> TEXT
On October 6, 2011 by constance

Since the inception of our plastic surgery practice – PSA UK – in 1985 and Medico Beauty Ltd, our professionals have been working at the forefront of patient services in the arena of plastic, reconstructive, aesthetic surgery, anti-ageing wellness and cosmetic medicine. Regardless of which element or discipline of our work, skin health and tissue viability has been central to our endeavours.

Central to our endeavours is the important work which we conduct in the early detection and management of skin cancers such as melanoma. We have assisted in many patient events over the years in the area of our skin work, but sadly, we have also seen some tragic events, when the detection of skin cancer was too late and our patients did not beat it.

Following every single tragic event, what remains with us is that a death did not have to happen. The knock on effect of such events has strengthened our resolve nonetheless to continue to do our best to inform, teach and educate our patients and to play our role in sending our skin health messages to all our patients and anyone else who is listening.

> SUPPLIED RECORDS
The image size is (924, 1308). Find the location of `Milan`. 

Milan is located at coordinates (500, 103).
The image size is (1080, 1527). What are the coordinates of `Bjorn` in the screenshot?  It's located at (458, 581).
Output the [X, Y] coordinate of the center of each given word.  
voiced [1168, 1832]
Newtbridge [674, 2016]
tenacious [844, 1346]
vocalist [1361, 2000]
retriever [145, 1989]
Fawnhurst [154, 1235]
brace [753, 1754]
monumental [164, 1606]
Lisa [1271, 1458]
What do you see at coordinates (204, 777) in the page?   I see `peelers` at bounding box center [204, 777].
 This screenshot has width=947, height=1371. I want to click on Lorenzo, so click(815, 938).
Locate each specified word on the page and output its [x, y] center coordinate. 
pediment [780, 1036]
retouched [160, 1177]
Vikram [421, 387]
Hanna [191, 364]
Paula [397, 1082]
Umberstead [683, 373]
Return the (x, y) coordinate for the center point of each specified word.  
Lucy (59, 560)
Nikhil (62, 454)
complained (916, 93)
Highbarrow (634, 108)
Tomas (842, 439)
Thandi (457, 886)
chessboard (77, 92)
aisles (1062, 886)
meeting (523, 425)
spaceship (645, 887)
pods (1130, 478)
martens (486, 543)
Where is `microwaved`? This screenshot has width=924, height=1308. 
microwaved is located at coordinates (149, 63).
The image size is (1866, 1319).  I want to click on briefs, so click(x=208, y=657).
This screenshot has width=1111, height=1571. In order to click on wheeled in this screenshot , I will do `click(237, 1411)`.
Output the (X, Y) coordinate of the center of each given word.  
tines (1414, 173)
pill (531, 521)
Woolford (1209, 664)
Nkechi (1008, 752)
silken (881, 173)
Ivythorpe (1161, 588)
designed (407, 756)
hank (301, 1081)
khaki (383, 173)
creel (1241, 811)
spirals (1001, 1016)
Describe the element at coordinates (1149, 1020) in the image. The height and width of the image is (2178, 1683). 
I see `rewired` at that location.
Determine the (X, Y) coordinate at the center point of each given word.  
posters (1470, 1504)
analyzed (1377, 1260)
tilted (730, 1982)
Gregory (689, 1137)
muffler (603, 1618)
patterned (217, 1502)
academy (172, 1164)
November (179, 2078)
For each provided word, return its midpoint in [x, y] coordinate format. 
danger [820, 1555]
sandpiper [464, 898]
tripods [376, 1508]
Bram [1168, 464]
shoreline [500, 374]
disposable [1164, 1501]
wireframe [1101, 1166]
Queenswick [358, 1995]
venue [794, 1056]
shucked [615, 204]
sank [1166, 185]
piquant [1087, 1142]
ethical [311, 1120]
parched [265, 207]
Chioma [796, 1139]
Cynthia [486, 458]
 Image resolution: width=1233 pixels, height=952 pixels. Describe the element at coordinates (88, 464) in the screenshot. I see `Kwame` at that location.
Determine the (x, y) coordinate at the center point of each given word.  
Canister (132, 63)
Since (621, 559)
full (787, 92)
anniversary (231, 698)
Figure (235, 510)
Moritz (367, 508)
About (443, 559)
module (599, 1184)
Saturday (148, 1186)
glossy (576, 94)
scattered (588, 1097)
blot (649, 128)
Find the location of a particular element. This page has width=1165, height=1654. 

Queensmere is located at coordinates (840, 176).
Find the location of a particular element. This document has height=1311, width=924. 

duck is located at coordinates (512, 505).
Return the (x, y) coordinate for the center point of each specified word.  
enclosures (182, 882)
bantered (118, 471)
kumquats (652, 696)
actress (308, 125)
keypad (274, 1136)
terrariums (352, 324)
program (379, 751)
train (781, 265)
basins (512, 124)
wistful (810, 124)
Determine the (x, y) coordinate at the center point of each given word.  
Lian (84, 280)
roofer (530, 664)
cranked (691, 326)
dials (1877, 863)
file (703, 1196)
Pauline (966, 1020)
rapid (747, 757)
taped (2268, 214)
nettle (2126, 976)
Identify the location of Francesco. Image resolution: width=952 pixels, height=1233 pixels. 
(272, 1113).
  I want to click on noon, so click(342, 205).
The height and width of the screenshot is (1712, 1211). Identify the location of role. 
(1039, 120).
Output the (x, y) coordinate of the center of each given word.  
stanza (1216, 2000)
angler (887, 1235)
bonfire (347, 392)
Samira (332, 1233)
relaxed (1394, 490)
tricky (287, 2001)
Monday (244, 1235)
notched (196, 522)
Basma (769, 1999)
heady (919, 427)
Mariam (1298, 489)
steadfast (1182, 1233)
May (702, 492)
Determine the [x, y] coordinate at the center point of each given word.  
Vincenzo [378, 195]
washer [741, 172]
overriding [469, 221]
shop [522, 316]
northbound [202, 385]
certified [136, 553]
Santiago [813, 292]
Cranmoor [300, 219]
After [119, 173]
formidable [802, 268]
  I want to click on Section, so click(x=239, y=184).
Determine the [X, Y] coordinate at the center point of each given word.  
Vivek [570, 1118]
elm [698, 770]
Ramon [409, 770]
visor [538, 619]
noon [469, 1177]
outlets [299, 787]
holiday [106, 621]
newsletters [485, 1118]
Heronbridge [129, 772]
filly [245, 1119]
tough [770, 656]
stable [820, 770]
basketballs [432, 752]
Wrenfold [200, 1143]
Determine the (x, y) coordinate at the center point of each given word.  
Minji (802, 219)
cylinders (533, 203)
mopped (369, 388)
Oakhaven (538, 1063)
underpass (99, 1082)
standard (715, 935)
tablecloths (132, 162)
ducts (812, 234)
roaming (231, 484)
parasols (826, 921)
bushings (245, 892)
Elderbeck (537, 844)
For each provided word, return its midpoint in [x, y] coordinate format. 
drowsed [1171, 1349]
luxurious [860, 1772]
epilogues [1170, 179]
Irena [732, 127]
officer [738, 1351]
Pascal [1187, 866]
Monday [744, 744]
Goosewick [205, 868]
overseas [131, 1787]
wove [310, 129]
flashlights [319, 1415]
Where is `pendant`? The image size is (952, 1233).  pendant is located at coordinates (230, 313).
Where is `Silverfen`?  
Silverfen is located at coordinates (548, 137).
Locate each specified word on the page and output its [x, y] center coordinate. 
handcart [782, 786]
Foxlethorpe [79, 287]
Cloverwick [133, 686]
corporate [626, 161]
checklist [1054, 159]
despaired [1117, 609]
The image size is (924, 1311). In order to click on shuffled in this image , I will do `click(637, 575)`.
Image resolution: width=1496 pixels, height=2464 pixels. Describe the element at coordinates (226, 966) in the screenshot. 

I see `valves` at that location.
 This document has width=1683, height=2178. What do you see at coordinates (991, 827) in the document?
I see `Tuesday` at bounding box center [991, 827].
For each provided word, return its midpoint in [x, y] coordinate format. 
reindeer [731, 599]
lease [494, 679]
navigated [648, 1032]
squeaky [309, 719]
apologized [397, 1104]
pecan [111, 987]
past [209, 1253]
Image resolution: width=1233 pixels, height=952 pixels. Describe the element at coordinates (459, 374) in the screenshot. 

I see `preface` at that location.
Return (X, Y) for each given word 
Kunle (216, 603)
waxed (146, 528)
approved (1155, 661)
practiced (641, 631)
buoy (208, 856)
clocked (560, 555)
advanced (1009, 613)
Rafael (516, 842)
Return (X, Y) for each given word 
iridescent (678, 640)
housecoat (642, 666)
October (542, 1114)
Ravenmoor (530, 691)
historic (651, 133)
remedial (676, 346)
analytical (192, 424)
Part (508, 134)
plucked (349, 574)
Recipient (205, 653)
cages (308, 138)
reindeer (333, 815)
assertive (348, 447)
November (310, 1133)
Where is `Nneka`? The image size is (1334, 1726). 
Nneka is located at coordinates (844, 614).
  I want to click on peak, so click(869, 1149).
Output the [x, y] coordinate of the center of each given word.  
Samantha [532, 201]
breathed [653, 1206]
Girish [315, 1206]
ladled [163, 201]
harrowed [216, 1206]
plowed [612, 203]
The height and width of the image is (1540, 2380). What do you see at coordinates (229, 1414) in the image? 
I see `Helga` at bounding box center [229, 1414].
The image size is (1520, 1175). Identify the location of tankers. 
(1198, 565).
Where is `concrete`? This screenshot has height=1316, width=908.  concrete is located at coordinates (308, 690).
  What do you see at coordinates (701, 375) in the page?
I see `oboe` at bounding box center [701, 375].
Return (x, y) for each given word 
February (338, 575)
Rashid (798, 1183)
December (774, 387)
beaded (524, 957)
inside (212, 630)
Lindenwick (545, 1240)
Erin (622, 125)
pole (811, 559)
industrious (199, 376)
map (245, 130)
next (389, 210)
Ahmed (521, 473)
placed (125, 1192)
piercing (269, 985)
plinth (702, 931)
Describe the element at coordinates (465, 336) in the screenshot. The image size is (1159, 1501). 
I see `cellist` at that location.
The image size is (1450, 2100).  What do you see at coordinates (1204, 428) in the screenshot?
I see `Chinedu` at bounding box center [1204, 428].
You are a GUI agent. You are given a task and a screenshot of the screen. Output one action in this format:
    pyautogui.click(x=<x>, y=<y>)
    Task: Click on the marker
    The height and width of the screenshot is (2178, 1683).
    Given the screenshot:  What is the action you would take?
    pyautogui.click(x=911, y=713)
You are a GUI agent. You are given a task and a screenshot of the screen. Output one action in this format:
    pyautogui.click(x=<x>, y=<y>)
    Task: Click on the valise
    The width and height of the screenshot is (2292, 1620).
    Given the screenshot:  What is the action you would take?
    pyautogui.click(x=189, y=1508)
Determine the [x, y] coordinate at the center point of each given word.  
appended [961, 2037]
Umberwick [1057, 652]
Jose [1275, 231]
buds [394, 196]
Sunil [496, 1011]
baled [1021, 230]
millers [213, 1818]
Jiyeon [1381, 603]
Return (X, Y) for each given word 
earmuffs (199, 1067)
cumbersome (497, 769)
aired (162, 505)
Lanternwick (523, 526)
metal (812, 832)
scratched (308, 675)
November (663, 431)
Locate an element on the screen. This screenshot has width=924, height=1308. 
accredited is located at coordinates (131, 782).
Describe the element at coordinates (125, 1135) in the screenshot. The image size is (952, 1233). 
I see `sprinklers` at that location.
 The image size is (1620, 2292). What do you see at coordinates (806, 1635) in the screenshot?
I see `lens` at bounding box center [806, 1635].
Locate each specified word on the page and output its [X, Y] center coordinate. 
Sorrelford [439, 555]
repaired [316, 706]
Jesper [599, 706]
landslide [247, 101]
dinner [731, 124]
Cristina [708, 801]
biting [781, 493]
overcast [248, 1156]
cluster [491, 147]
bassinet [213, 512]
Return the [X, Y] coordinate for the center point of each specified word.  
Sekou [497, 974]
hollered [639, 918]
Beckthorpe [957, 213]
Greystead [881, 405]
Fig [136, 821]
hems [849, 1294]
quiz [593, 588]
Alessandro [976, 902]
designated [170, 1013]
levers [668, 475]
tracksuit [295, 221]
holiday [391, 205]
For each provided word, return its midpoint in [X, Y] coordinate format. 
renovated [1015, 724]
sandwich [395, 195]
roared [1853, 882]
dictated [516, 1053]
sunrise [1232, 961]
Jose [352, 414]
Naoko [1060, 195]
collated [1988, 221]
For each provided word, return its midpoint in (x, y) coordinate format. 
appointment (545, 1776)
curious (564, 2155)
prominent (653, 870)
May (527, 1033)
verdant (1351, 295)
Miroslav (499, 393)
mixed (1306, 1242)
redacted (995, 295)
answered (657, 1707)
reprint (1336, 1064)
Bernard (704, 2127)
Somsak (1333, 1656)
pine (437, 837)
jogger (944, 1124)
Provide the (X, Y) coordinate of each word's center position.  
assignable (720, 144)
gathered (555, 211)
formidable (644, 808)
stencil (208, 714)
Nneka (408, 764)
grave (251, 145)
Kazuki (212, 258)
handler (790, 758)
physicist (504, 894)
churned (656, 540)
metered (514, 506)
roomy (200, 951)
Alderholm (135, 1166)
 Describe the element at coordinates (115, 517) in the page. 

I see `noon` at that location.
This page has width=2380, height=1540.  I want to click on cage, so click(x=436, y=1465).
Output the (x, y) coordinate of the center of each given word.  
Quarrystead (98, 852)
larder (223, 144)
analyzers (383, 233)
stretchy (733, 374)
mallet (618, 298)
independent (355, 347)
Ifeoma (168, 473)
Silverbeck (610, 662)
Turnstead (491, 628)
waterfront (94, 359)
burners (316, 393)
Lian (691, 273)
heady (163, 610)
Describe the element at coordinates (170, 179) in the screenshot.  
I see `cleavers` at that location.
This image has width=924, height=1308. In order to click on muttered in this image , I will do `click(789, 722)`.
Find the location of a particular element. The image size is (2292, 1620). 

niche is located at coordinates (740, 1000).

> PROBLEM DESCRIPTION
According to the skin health post, in what year did the plastic surgery practice PSA UK start?

> RESPONSE AREA
1985